Forget the consumables: who is going to be able to read the printing in years to come?
Printers are often taken for granted. They are a necessity but are also viewed as a money pit.
What you save on the cost of the hardware is more than compensated for by the cost of ink or toner. Nowhere is this more true than in the world of inkjet printers where the ink seems to go through the printer faster than a dose of Epsom salts.
Having recently forsaken my old HP printer for a newer machine from an alternative supplier, I am now counting the cost. When printing, the dialog box shows icons for the cartridges and I am convinced that I can see the ink draining away.
After printing less than 100 pages I will soon be needing another cartridge. At £15 for a black ink cartridge this is exactly a third of the price of the hardware. This is alarming because I estimate that I will have used three by the end of the first month. I have yet to determine the rate at which I use the colour cartridge (£17) but I can see that my bargain buy was a pig in a poke.
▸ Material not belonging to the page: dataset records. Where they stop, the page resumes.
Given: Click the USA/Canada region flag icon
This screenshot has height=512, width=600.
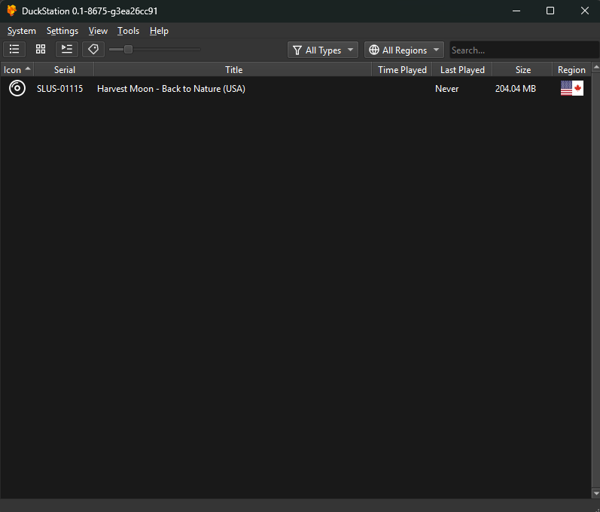Looking at the screenshot, I should [571, 88].
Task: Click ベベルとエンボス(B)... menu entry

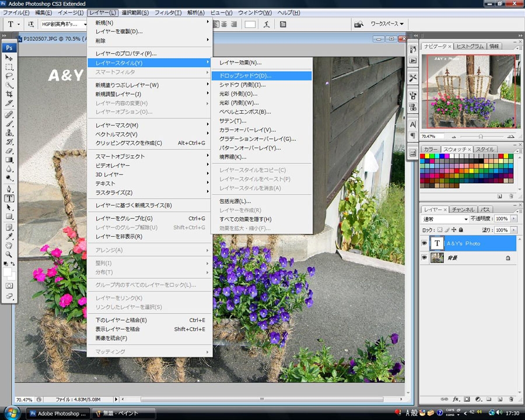Action: (245, 111)
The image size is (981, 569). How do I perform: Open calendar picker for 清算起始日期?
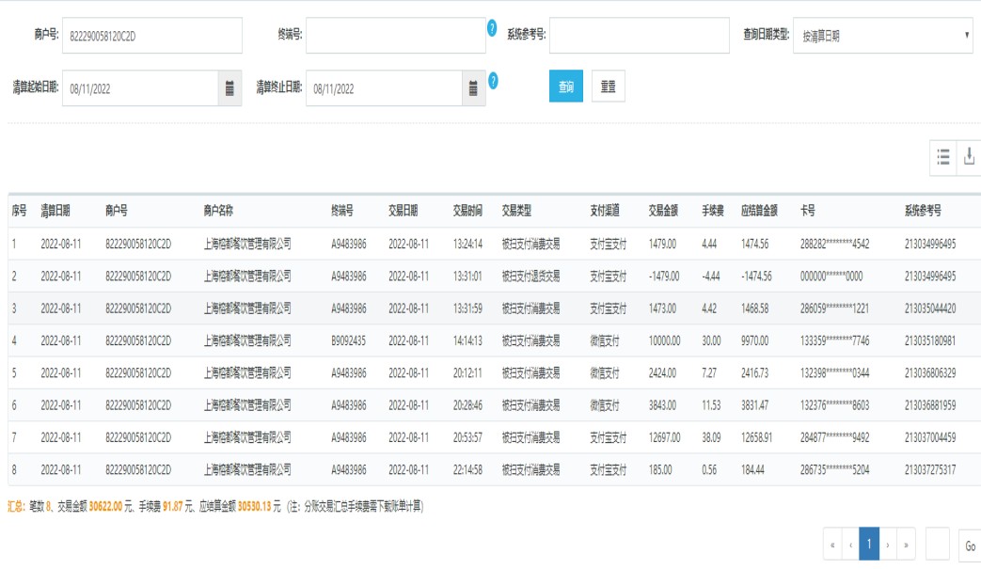tap(229, 88)
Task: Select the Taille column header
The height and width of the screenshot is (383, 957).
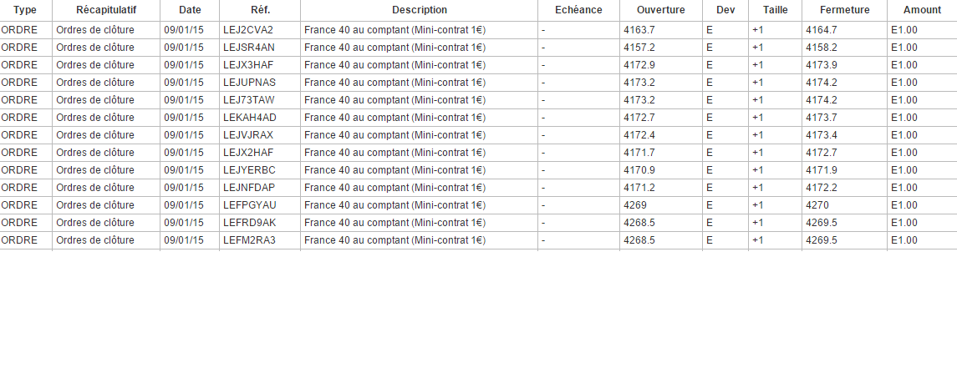Action: click(775, 10)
Although I stress this was not an HP printer, it is the background against which HP's push for inkjets in the business environment is set. If ever there was a need for a charm offensive, the inkjet market is a prime case. And if ever there was a company that needed to dispel the negative image, HP is the one because of its leadership role in the market.
Consequently, the company is going to great lengths to show that ink-jet is ready for business and that it can compete with colour lasers on speed as well as price by using higher capacity cartridges.
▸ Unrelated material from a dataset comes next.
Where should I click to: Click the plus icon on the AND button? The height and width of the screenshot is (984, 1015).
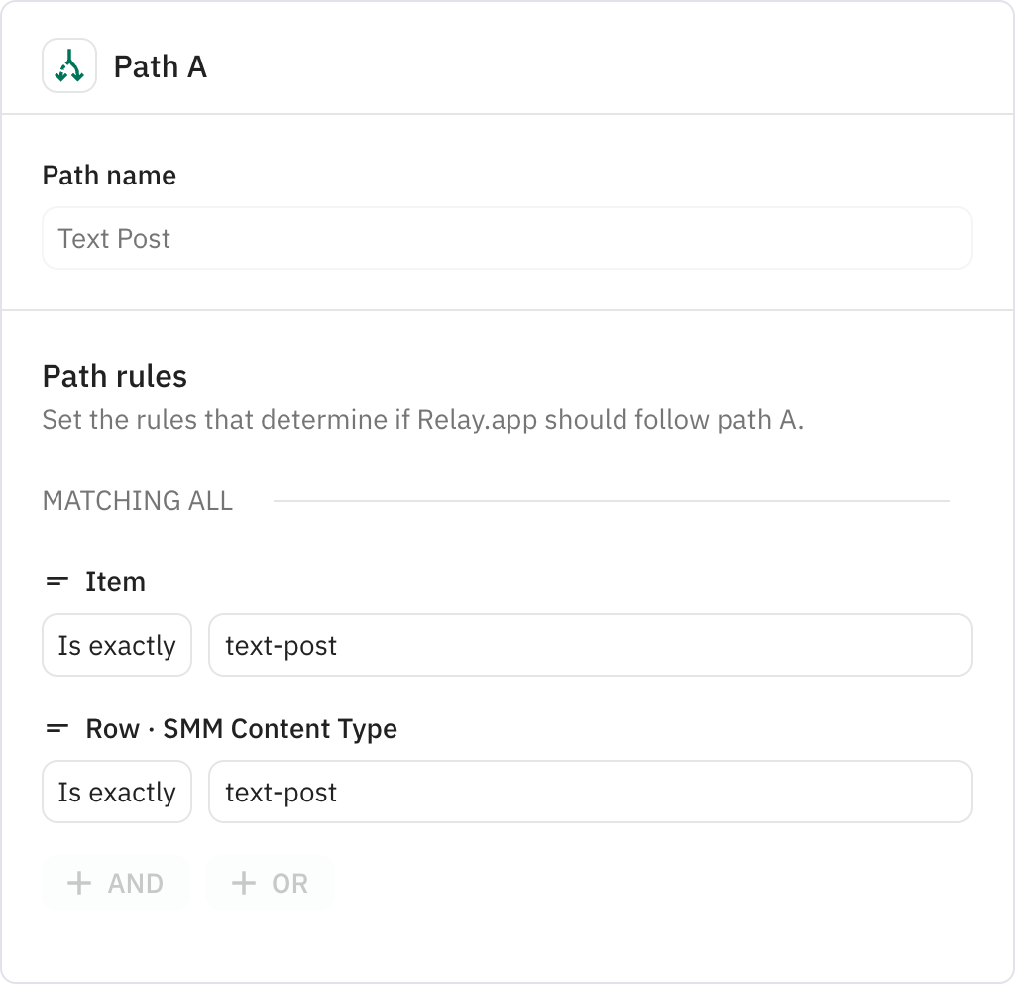coord(79,883)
The primary use of ink-based printers is to provide low-cost publicity materials that can be printed to high-quality on demand. This negates the need to litter warehouses with commercially printed catalogues and forms that need to be thrown away every time the product line prices or models change.
Printer manufacturer Lexmark claims its implementation of on-demand printing has already closed down two Department of Defense warehouses in the US.
In itself this represents a pretty good return on investment but a cynic might ask if the warehouses were then used to store replacement cartridges.
One challenge that ink poses is the question of permanence - how long before the image fades?
Stability tests by Wilhelm Imaging Research shows some alarming results. Using an accelerated light test, images faded appreciably for some printers in three years using specialist papers. The top prognosis was 73 years before noticeable image degradation but this was using HP's high-end print paper and, let's face it, no-one reading this article is likely to be able to confirm the results in 2076.
What Henry Wilhelm does say is that the choice of printer and paper is crucial. What worries me is that this is yet another reason for companies to pile on the costs of consumables.
The basic lesson is to distrust paper and rely instead on backed-up copies stored on magnetic and optical discs. A small offering to the god of image permanence might also help.